Pernahkah Anda berpikir untuk menyusun rencana bisnis?
Tapi, oh, prosesnya sangat panjang dan rumit.
Aduh. Ngapain repot-repot? Padahal Anda bisa menghabiskan waktu berharga Anda untuk menulis.
Tapi, tunggu, apa ini? Panduan untuk membantu penulis menulis rencana bisnis saat istirahat kopi?
Oke, jadi aku rasa ketika semuanya menjadi membosankan dan kaku, sedikit humor dan kreativitas membuat semuanya jauh lebih menyenangkan.
Dan mari sama-sama kita mengakui bahwa business plan ala-ala tradisional bin konvensional sama sekali tidak menyenangkan.
Tapi memiliki business plan dapat menjadi bagian penting dalam mengendalikan karier menulis Anda. Untuk membantu Anda memulai, aku sudah membuat rangkaian pertanyaan cepat dan mudah yang mencakup semua bagian utama dari sebuah rencana dan seharusnya hanya membutuhkan waktu sekitar rehat ngopi untuk menyelesaikannya.
Aku menyebut ini Business Plan Saat Rehat Ngopi.
Kenakan topi berpikir/topi tinggi/topi rajut dengan baling-baling bambu /tiara Anda. Saatnya memikirkan apa yang benar-benar Anda inginkan dari karier menulis Anda.
Pertanyaan-pertanyaan ini bertujuan untuk membantu Anda mulai memikirkan tujuan Anda, tetapi jangan berlebihan dan menghabiskan waktu berjam-jam membuat daftar dan/atau melamun tentang kesuksesan Anda sebagai penulis.
Aku mau Anda melakukan ini saat rehat minum kopi.
Ini semua tentang tujuan dasar, yang dapat Anda kembangkan untuk membuat rencana bisnis yang lengkap. Jadi luangkan beberapa menit saja untuk memikirkan jawaban setiap pertanyaan ini.
Tulis beberapa kalimat untuk menjawabnya atau buat daftar poin-poin yang bagus.
Kalau Anda ingin template untuk dicetak guna membantu Anda dalam latihan ini, Anda dapat kopas dari sini.
Ambil secangkir kopi dan pena.
Tuliskan jawaban untuk pertanyaan-pertanyaan ini.
1. Berapa banyak buku yang Anda rencanakan untuk ditulis? Dalam genre apa?
2. Berapa perkiraan jumlah kata Anda?
3. Kapan Anda akan menyelesaikan setiap proyek? Atau, berapa banyak waktu yang Anda butuhkan untuk menyelesaikan setiap proyek? (Jangan lupa untuk menyisihkan waktu untuk kritik, pembaca beta, penyuntingan, dan semua aktivitas lainnya, selain benar-benar menulis buku.)

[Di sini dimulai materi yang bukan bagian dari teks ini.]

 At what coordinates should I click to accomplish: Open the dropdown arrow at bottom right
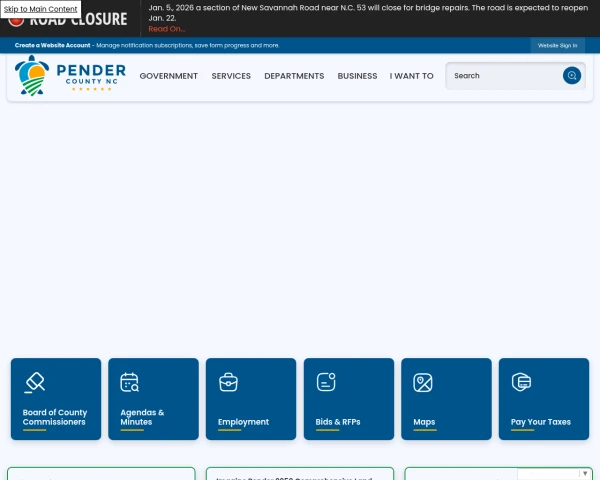click(x=585, y=473)

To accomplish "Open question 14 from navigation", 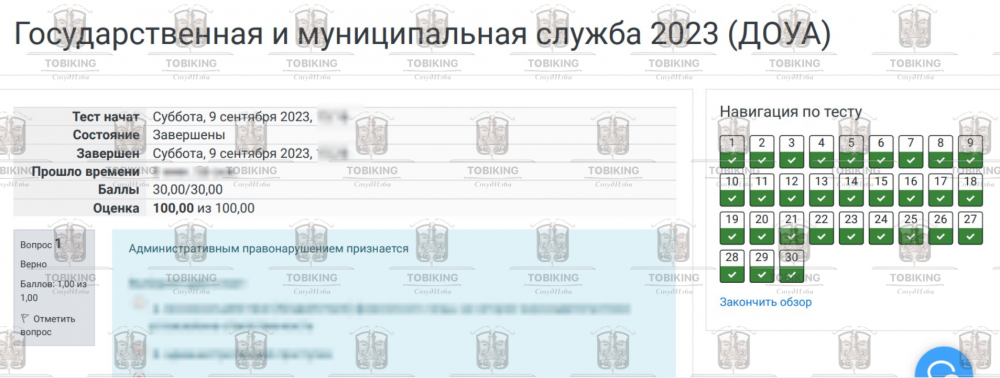I will [x=851, y=189].
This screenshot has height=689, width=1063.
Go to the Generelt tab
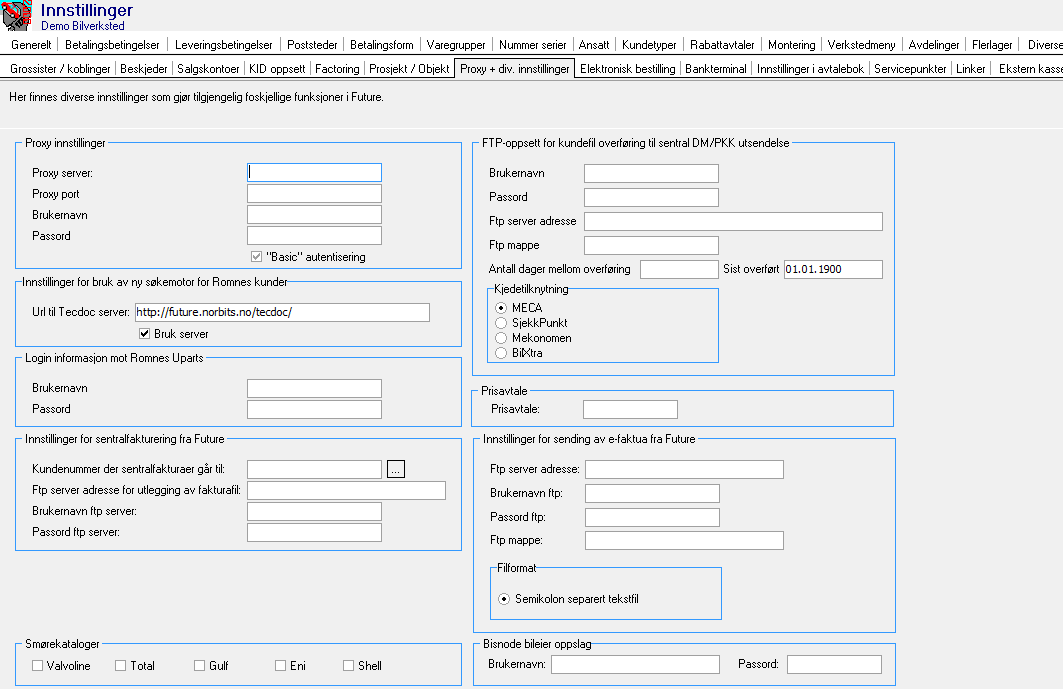[31, 44]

4. Bagaimana Anda akan menerbitkan buku-buku ini? Secara tradisional, penerbitan mandiri, pendekatan hibrida?
5. Jika Anda menerbitkan sendiri, layanan apa yang Anda butuhkan dan berapa banyak yang akan Anda keluarkan untuk itu?
6. Siapa pesaing Anda? Siapa lagi yang menulis buku seperti buku Anda?
7. Bagaimana Anda akan menjual dan memasarkan buku Anda?
8. Berapa banyak uang yang akan Anda keluarkan untuk menerbitkan dan memasarkan? Layanan apa yang mungkin Anda bayar untuk membantu Anda melakukan itu?
9. Berapa banyak uang yang Anda rencanakan untuk dihasilkan, dan kapan Anda akan melihat pendapatan itu?
10. Kapan Anda berencana untuk mencapai tujuan ini?
11. Sumber daya apa yang Anda butuhkan (seperti template anggaran, pelacak jumlah kata, buku referensi tentang rencana bisnis) untuk menyelesaikan rencana Anda?
12. Kapan Anda dapat meninjau tujuan Anda untuk melihat apa yang telah Anda capai dan apa yang perlu Anda revisi?
Pertanyaan bonus: Hadiah apa yang dapat Anda tetapkan untuk diri sendiri untuk mengatakan “Kerja bagus, diriku!”
Nah, Anda baru saja membuat rencana bisnis dasar. Sungguh.
Laminasi dokumen itu dan tempelkan besar-besaran di depan komputer Anda. Setiap kali Anda duduk untuk menulis, lihatlah dan fokuslah untuk menulis agar mencapai tujuan tersebut.
Kalau petugas pajak datang mengetuk pintu, Anda bisa mengacungkannya di depan hidungnya.